Physio Performance hosts inaugural Black Hills Student Athlete Performance Combine

Physio Performance, the official strength and conditioning partner for Black Hills Surgical Hospital Sports Medicine, held its first Black Hills Student Athlete Performance Combine at Sioux Park Wednesday.

RAPID CITY, S.D. — Often when training, athletes look for benchmarks to measure improvement over time. It’s the first step in trying to find where you can build from.

With the first Black Hills Student Athlete Performance Combine Black Hills area middle and high school athletes were given that chance.

The combine, held at Sioux Park in Rapid City, featured a host of drills including broad and verticals jumps, the 40 yard dash and medicine ball throws.

“What we’re trying to do when we implement any of these drills and these tests and assessments is give them a baseline, see how these kids are moving, what level are they at athletically and then using that data to track along their way,” said Tyler Simmons, the Director of Training and Community Engagement at Physio Performance in Rapid City.

These trainers of Physio Performance, who is the official putting these young athletes through the ringer.

Student Athlete Combine 7

The trainers say it’s the best way to train safe – instead of comparing a student’s ability to what they see on Instagram or Twitter.

“That’s one challenge that we have is just kind of rein them in a little bit, it’s cool that they’re so eager to get better, it’s just we gotta find the right path to do that,” said Isaac Langi, an Assistant Strength and Conditioning Coach at Physio Performance.

Some may say that it’s too early for these kids to be training like this but Simmons says that the athletes can train straight out of the womb.
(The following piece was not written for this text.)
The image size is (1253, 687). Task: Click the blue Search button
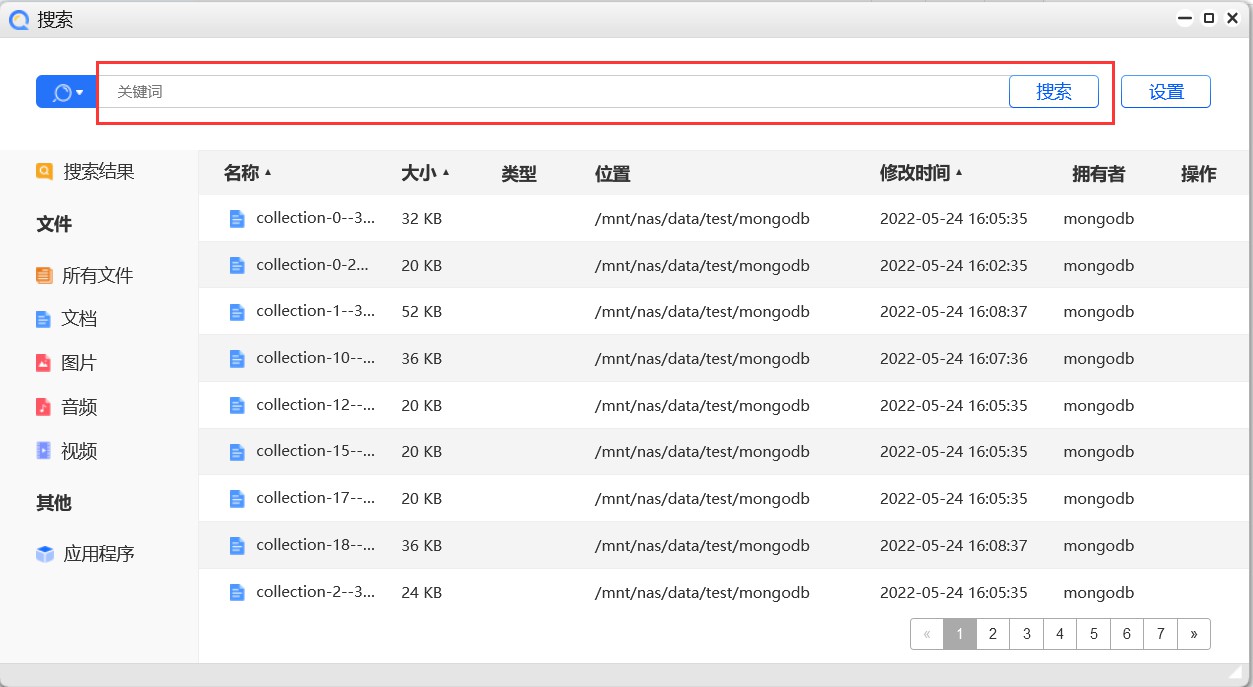pyautogui.click(x=1053, y=92)
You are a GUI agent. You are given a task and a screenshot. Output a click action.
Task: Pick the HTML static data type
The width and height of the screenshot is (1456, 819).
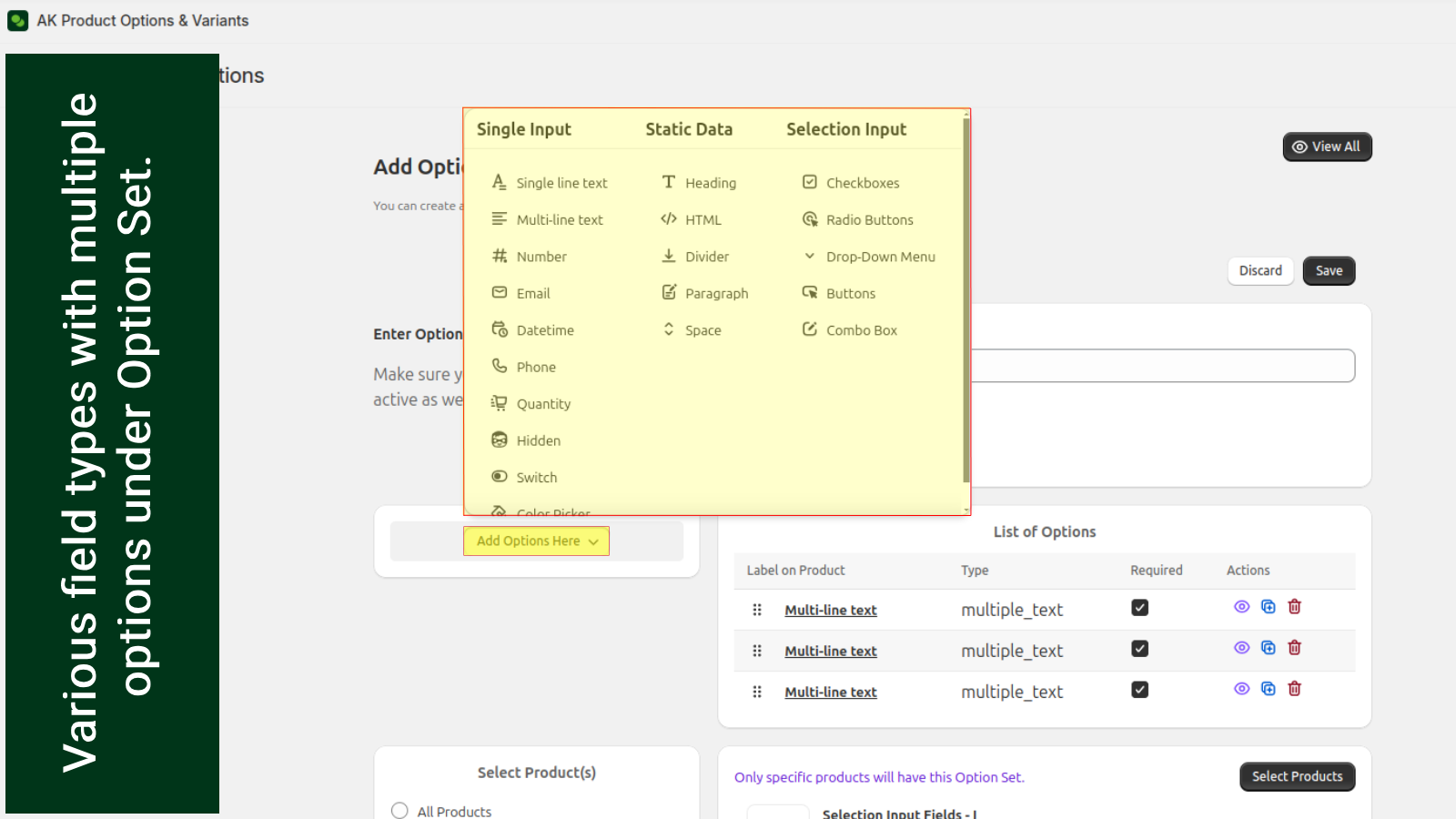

Ya, that’s right – but only if they have the correct training regimen and coach.

“We’re getting rid of that myth that it’s too early to start,” Simmons said. “It’s how do you train smartly at a younger age.”

The trainers hoping to give a competitive advantage to their athletes, maybe leading to college scholarships, but they also want to pass on lessons that will be used through their entire life.

Lessons that promote healthy living.

“It might mean them playing competitively in college but it also might mean that they learn how to exercise and exhibit healthy behaviors even in their adult life if they don’t go on to compete competitively,” said Dr. Dan Jensen, the President and Founder of Physio Performance.

“Rome wasn’t built overnight and athletes aren’t either,” Langi said.